Task inputs:
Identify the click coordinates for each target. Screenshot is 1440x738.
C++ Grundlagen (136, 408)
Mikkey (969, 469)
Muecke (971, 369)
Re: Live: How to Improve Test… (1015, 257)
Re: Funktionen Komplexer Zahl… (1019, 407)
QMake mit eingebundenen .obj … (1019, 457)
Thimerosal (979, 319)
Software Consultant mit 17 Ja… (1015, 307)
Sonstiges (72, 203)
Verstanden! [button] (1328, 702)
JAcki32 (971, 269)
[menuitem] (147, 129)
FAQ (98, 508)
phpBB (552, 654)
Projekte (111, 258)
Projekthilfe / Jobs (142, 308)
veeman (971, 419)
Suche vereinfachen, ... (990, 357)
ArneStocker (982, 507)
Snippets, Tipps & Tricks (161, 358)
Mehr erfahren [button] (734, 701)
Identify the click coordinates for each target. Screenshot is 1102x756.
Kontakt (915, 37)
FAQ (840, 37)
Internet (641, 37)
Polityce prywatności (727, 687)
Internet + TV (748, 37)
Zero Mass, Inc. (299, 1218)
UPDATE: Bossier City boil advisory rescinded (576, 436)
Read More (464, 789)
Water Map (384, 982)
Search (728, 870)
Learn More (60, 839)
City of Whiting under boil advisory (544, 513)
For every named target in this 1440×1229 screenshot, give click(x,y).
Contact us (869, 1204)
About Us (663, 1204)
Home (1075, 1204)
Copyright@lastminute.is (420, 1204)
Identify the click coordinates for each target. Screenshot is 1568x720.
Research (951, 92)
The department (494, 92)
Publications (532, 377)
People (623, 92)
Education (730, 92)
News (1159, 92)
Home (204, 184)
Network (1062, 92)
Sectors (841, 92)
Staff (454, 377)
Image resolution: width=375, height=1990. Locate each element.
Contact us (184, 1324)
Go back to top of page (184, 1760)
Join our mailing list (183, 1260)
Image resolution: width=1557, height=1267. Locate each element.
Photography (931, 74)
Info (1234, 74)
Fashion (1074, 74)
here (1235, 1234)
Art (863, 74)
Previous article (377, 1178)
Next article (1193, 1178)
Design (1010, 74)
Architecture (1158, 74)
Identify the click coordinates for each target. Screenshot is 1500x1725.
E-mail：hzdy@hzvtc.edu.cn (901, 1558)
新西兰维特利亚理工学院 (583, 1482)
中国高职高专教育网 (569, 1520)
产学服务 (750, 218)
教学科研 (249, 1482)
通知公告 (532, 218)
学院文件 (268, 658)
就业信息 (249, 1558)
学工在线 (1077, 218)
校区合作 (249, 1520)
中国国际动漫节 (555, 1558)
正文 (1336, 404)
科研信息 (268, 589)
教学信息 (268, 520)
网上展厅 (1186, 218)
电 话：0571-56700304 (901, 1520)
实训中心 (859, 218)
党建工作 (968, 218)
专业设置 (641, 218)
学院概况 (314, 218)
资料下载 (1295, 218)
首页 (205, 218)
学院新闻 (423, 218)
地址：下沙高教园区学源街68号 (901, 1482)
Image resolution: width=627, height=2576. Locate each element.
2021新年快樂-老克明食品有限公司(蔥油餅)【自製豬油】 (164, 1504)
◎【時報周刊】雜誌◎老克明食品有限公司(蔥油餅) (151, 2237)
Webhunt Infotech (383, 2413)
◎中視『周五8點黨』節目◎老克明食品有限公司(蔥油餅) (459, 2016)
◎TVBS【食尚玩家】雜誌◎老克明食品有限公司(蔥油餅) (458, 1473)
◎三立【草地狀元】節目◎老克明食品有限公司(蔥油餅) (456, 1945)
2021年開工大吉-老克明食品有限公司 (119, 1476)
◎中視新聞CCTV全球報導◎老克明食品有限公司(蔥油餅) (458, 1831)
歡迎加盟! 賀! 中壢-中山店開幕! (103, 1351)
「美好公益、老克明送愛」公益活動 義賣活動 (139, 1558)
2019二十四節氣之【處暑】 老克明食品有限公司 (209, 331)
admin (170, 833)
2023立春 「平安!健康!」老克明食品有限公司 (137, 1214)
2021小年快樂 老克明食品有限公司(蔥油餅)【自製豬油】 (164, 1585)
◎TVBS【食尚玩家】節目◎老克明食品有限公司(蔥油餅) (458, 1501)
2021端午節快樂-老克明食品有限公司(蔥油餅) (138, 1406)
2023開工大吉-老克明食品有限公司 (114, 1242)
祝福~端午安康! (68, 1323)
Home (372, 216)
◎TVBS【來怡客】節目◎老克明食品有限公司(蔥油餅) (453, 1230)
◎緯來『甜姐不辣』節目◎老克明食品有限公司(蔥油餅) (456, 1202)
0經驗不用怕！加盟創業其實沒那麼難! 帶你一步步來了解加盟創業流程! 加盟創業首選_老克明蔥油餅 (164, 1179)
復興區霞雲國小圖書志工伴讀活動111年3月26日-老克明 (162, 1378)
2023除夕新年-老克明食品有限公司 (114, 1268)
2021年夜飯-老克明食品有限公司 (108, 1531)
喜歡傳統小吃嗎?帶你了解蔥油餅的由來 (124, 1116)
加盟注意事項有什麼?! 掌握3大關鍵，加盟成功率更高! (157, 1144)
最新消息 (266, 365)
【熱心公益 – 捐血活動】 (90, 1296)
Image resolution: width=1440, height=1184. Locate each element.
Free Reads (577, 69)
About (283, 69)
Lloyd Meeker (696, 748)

Problem to work on: Could you write out the material starting with the line containing "Polityce prywatności (727, 687)" and going on through the line containing "Home (1075, 1204)", both included, keeping every line identical?

Response to the exercise:
Polityce prywatności (727, 687)
Internet + TV (748, 37)
Zero Mass, Inc. (299, 1218)
UPDATE: Bossier City boil advisory rescinded (576, 436)
Read More (464, 789)
Water Map (384, 982)
Search (728, 870)
Learn More (60, 839)
City of Whiting under boil advisory (544, 513)
For every named target in this 1440×1229 screenshot, give click(x,y).
Contact us (869, 1204)
About Us (663, 1204)
Home (1075, 1204)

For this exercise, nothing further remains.